Les Charruas, qui se montaient à sept ou huit cents individus, étaient plus nombreux que les Guaranis échappés aux désastres de Bella-Union. Les uns et les autres combattirent vaillamment, et refusèrent plusieurs fois la vie qu’on leur offrait en échange de leur liberté. À peine avaient-ils quelques armes à feu et quelques sabres, pris pour la plupart sur l’ennemi ; et que pouvaient contre celui-ci, bien pourvu des premières, des hommes armés de lances ? Après un grand nombre d’escarmouches, de surprises, de marches et contre-marches, ce qu’on peut appeler une bataille décisive eut lieu.
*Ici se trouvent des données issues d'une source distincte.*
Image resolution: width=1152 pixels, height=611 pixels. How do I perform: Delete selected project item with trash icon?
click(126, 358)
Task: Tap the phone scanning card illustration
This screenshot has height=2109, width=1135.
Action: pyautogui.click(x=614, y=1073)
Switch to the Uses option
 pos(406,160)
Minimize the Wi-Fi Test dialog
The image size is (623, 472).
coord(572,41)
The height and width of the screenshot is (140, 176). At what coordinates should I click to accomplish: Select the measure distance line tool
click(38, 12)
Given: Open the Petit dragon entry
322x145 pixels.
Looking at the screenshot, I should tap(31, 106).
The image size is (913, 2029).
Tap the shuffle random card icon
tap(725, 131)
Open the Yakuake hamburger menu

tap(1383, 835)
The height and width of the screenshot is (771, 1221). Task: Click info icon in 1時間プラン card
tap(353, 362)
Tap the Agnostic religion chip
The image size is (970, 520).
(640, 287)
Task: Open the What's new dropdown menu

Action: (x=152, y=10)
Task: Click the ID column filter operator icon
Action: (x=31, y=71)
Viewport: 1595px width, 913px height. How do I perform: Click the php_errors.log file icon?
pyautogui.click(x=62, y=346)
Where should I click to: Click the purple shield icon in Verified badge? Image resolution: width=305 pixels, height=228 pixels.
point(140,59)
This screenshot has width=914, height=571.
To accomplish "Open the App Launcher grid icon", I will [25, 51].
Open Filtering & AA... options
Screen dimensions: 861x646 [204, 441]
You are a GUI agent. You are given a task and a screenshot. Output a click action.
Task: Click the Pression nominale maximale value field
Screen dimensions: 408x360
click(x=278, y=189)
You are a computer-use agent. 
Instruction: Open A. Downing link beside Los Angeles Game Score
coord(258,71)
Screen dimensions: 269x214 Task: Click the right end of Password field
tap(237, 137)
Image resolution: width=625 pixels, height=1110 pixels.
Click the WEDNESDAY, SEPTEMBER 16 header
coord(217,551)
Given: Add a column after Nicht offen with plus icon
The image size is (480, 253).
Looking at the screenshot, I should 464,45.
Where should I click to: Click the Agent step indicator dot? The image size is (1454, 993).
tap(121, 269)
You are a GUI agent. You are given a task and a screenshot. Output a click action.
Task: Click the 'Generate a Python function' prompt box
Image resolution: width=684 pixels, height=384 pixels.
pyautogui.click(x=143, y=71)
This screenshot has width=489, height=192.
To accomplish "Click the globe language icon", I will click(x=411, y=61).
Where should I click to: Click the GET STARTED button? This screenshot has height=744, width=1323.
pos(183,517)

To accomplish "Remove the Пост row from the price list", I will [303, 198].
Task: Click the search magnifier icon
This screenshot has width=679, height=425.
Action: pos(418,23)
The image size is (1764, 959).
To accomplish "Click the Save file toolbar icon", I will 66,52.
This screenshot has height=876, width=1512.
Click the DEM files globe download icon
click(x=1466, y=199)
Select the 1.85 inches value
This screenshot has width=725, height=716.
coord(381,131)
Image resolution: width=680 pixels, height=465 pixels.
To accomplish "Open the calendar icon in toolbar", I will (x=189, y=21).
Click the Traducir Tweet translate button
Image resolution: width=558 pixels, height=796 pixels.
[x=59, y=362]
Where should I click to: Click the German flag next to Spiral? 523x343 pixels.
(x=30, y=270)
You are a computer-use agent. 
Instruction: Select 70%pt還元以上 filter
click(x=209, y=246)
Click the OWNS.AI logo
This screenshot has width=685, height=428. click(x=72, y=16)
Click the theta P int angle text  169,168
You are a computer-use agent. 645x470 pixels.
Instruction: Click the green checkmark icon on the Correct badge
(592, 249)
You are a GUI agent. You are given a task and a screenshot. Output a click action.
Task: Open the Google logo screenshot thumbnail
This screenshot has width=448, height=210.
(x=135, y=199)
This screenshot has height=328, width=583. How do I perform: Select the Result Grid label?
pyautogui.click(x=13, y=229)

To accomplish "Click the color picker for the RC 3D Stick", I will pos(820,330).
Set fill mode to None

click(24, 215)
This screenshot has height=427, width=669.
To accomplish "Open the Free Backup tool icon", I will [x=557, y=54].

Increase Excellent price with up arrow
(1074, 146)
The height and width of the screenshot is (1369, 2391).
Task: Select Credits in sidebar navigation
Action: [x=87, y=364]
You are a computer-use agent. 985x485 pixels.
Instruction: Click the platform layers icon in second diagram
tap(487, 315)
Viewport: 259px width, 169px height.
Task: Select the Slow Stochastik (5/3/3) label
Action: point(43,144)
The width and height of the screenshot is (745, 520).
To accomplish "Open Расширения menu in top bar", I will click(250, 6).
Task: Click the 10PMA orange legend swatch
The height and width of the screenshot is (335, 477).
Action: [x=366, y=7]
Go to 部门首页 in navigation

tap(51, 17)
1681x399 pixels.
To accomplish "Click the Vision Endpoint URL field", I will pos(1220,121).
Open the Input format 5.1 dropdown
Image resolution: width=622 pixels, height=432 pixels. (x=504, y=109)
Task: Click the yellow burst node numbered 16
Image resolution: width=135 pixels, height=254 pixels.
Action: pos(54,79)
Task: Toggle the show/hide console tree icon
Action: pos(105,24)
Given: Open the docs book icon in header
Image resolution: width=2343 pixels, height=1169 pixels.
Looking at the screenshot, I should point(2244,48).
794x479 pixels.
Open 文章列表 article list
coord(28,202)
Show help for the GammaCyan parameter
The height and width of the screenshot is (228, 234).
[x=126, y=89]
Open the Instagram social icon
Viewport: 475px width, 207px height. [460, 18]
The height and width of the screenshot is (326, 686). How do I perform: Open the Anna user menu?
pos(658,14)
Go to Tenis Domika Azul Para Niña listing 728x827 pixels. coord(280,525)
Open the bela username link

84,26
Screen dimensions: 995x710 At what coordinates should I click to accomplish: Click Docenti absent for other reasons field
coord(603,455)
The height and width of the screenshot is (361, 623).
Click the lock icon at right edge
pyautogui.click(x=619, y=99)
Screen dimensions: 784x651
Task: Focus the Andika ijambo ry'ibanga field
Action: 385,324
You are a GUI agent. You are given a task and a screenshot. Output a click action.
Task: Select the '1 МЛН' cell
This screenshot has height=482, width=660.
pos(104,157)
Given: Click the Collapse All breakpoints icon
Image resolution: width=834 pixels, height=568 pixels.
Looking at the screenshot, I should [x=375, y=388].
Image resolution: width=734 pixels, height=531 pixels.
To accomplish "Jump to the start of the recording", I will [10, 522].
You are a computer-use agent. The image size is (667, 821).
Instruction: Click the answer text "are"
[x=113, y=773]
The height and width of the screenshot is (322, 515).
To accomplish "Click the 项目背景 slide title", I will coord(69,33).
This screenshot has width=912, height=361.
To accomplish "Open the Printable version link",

Barnabé Riveira, arrivant un jour avec son armée au sommet d’une petite colline, se trouva tout à coup en face de l’ennemi rangé en ordre de bataille à un quart de lieue de là dans une vaste plaine. Un témoin oculaire m’a raconté que c’était un spectacle singulier et imposant à la fois que celui de ces hommes au teint bronzé, nus pour la plupart à l’exception d’un léger poncho flottant sur leurs épaules, et montés sur des chevaux, indomptés comme eux, qu’ils maniaient avec une dextérité merveilleuse. Après quelques instans d’attente mutuelle, les Indiens poussèrent leur cri de guerre accoutumé mêlé aux cris de muera Barnabé ! et des deux côtés on se chargea avec fureur. Dès le premier choc, trois lances indiennes percèrent à la fois Barnabé Riveira de part en part. Il fut enlevé du coup à douze pieds au-dessus de son cheval et lancé sans vie à vingt pas plus loin. Malgré cet exploit, les Indiens n’en furent pas moins taillés en pièces ; et quelques mois plus tard, Fructuoso Riveira, qui, outre ses anciens griefs, avait à venger la mort de son frère, acheva l’œuvre de destruction.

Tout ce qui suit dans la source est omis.